News

Coldiretti: "Il braccio di ferro con Putin è suicida"

30-06-2016

Una manifestazione da quasi 10mila coltivatori e allevatori per chiedere lo stop alle sanzioni verso la Russia che hanno generato la contro-reazione della Federazione. Quest'ultima, si è abbattuta soprattutto sull'industria alimentare italiana azzerando completamente le esportazioni dei prodotti agroalimentari piu' rappresentativi del Made in Italy e scatenando una guerra commerciale che ha provocato pesantissimi danni all'economia oltre che la perdita di posti di lavoro. 

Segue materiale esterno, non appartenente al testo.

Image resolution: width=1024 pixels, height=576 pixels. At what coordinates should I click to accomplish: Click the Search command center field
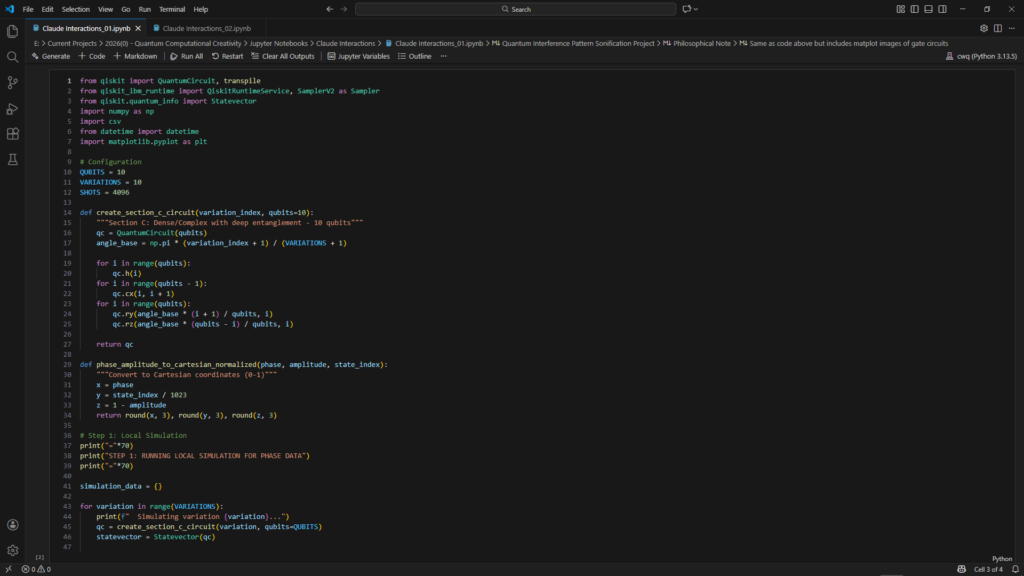point(515,9)
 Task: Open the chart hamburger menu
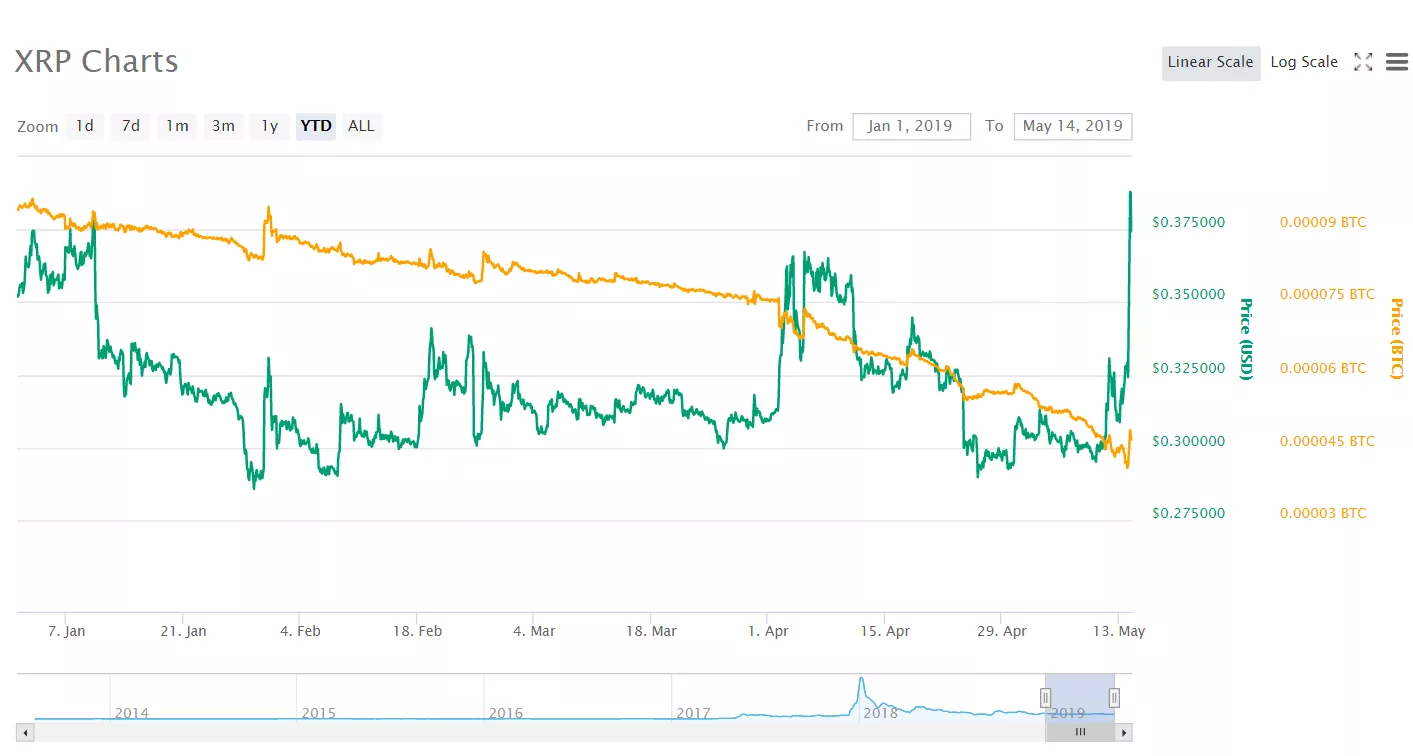click(1397, 62)
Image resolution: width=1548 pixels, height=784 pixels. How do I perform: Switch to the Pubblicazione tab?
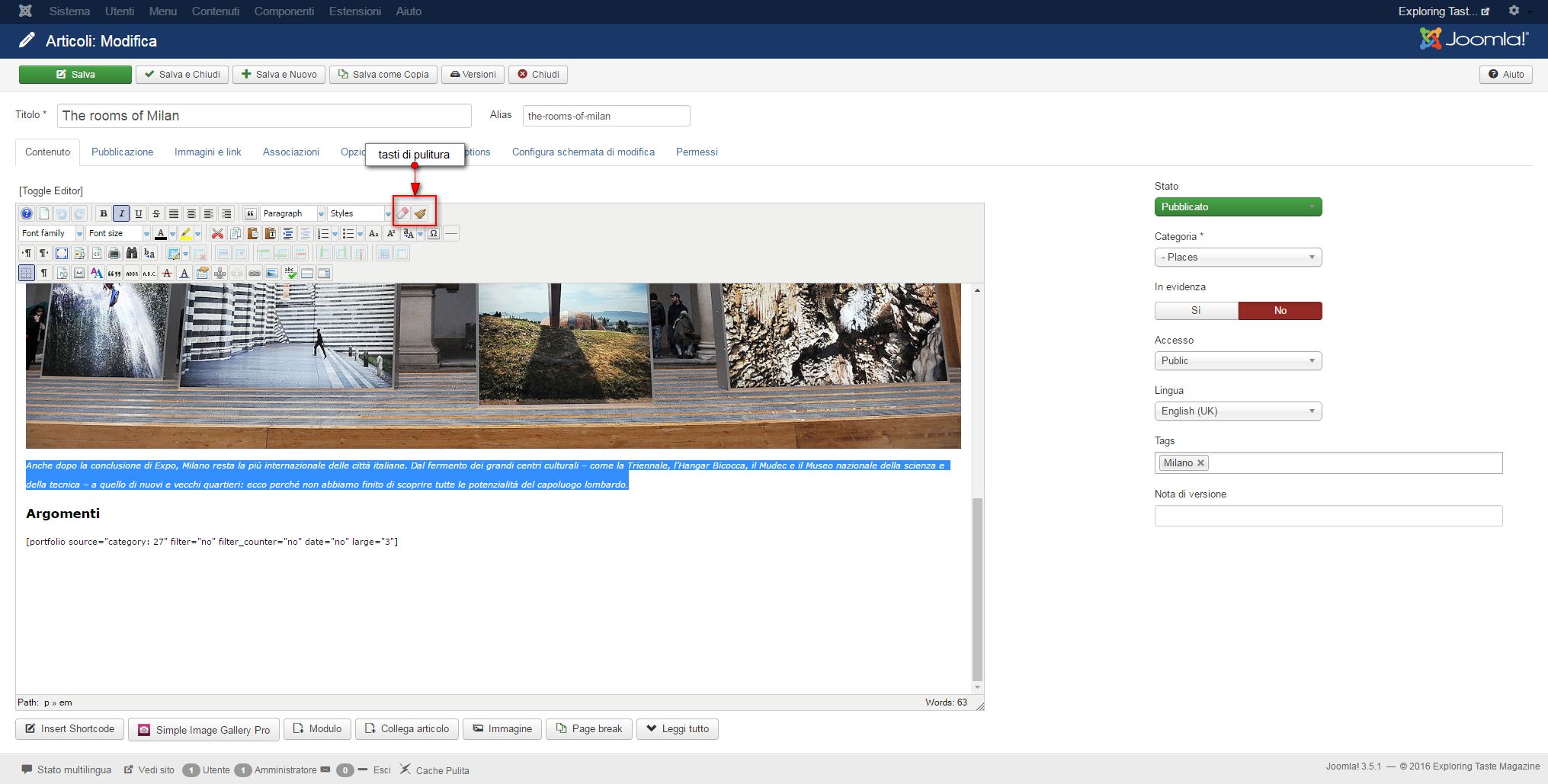122,152
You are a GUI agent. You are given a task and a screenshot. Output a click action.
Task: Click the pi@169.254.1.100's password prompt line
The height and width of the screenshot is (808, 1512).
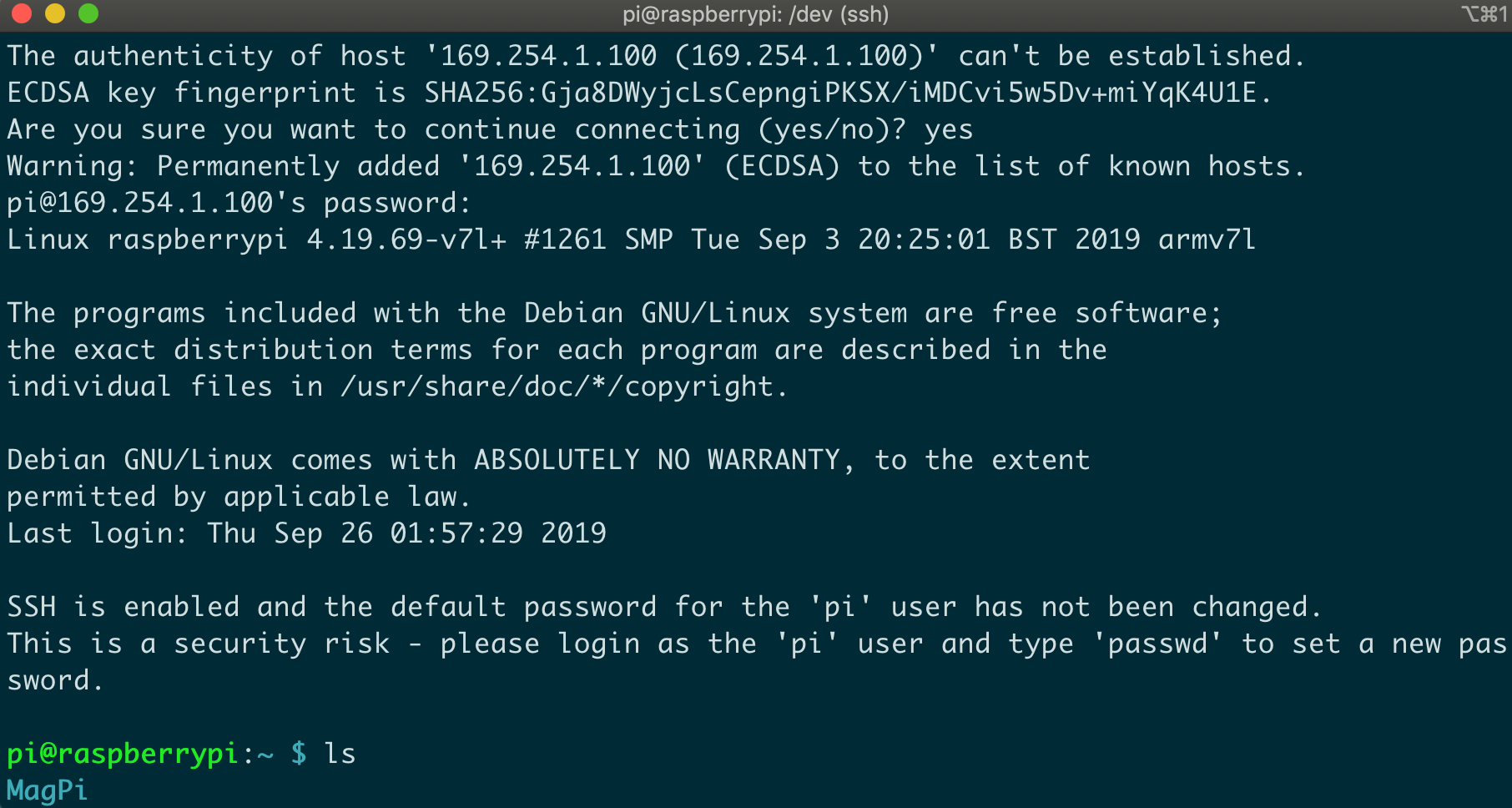(239, 203)
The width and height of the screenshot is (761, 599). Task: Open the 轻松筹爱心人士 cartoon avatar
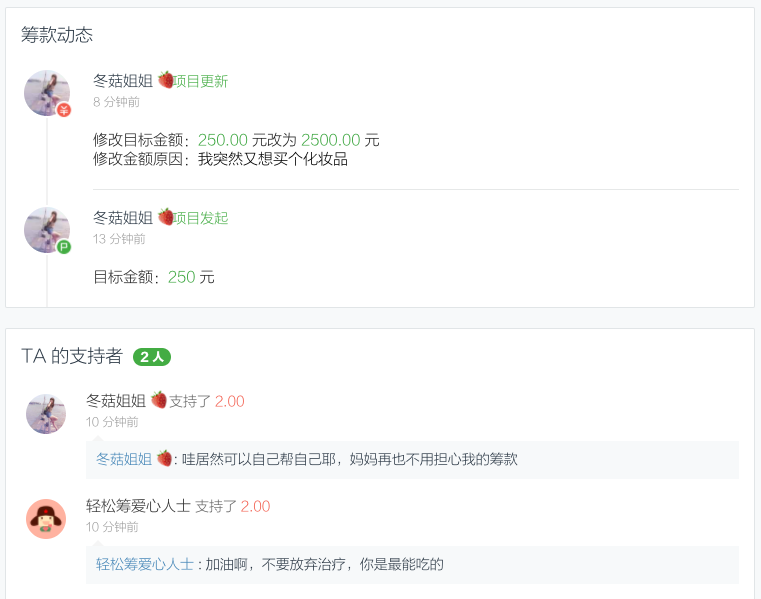point(46,519)
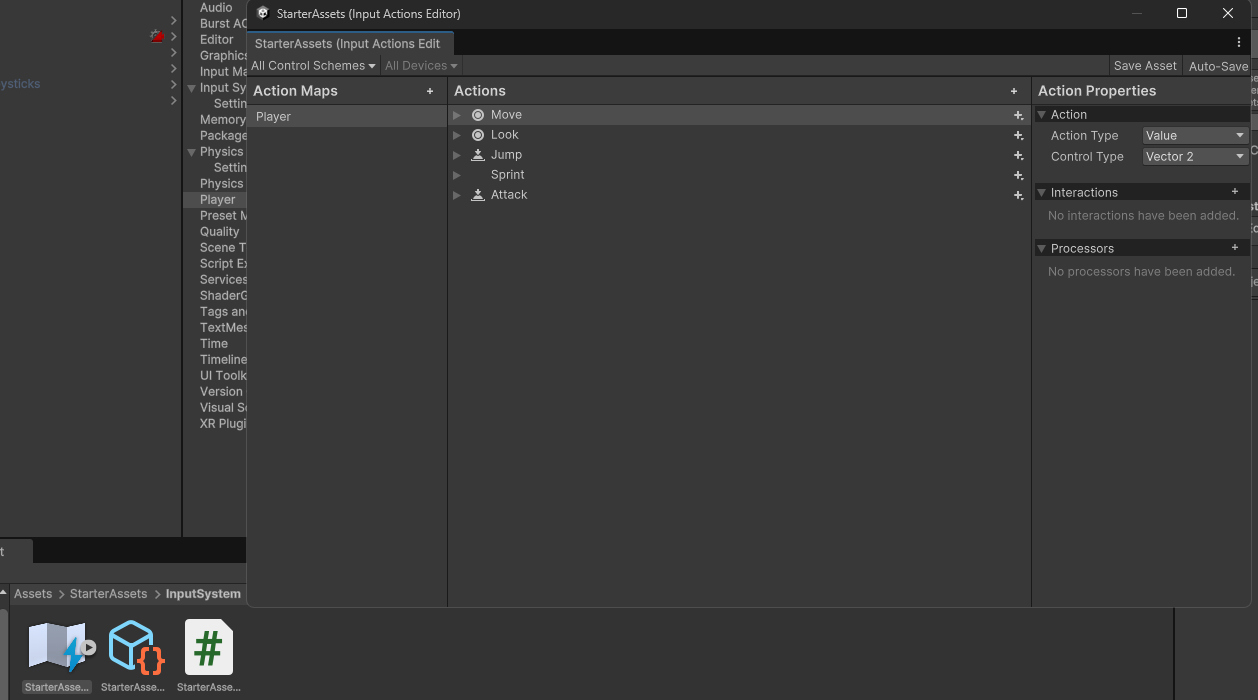Screen dimensions: 1258x700
Task: Open the three-dot options menu in the editor
Action: pyautogui.click(x=1239, y=43)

L'Europa ora deve affrontare anche i pesanti effetti economici della Brexit, nell'anniversario dei 2 anni dall'embargo russo e all'indomani della decisione del presidente russo, Vladimir Putin, di prolungare l'embargo imposto sui beni alimentari fino al 31 dicembre del 2017. Per la Coldiretti, le sanzioni contro la Russia sono "una scelta suicida che l'Unione Europea e l'Italia non possono permettersi dopo il voto sulla Brexit con la svalutazione della sterlina inglese che rischia di mettere in crisi i rapporti commerciali con la Gran Bretagna, che è il quarto sbocco estero dei prodotti agroalimentari Made in Italy".